» **WHAT THE EXERCISE ASKS**: Rename "Task" to "Instruction" everywhere in the entries below and give them again, otherwise unchanged. Leave the pictures out.

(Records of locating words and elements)
-- BEGIN --

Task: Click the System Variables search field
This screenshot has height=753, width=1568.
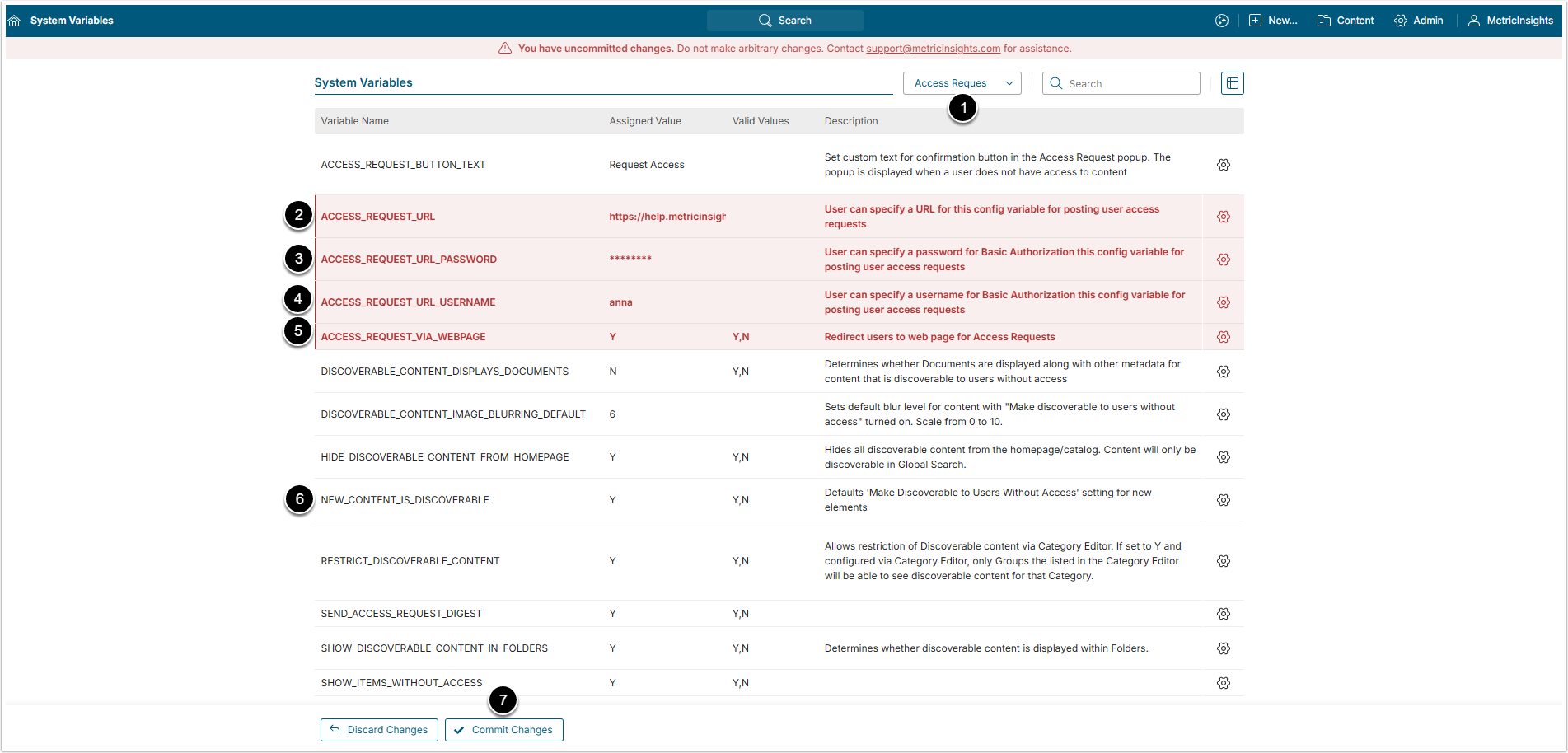Action: pos(1121,83)
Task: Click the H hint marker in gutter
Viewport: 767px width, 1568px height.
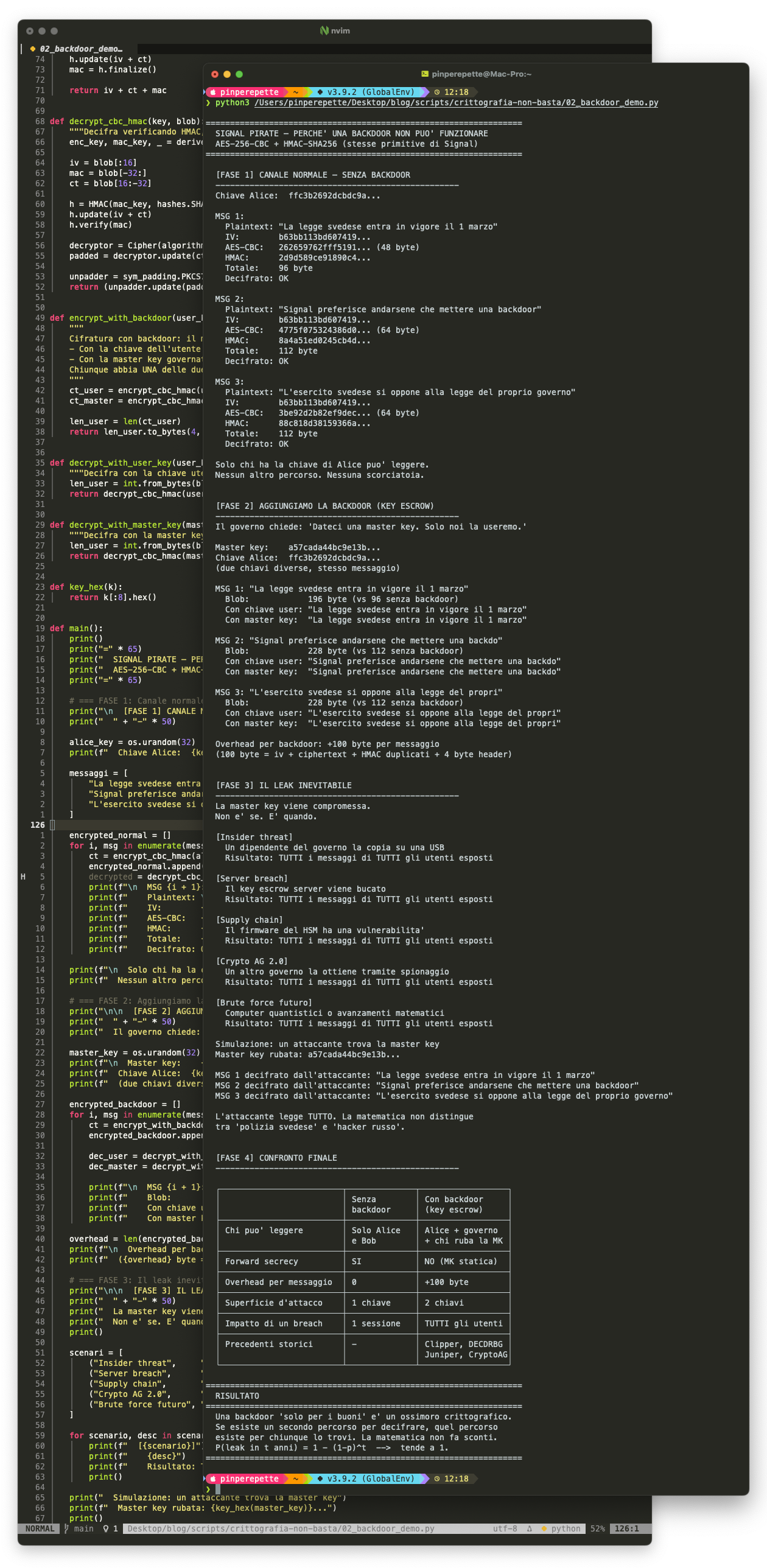Action: pos(23,877)
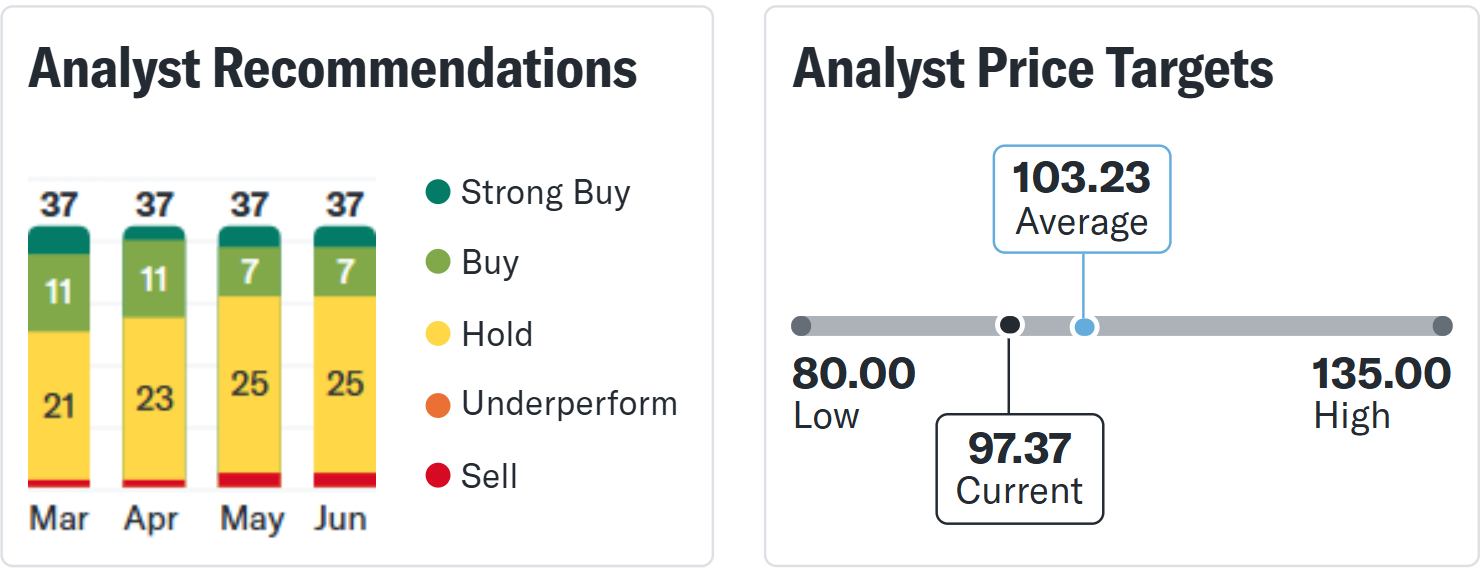Open the 103.23 Average tooltip box
The width and height of the screenshot is (1482, 571).
(x=1081, y=199)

-- END --

» **RESPONSE TO THE TASK**:
Instruction: Click the System Variables search field
This screenshot has height=753, width=1568.
Action: pos(1121,83)
Instruction: Click the H hint marker in gutter
Viewport: 767px width, 1568px height.
Action: pos(23,877)
Open the 103.23 Average tooltip box
The width and height of the screenshot is (1482, 571).
(x=1081, y=199)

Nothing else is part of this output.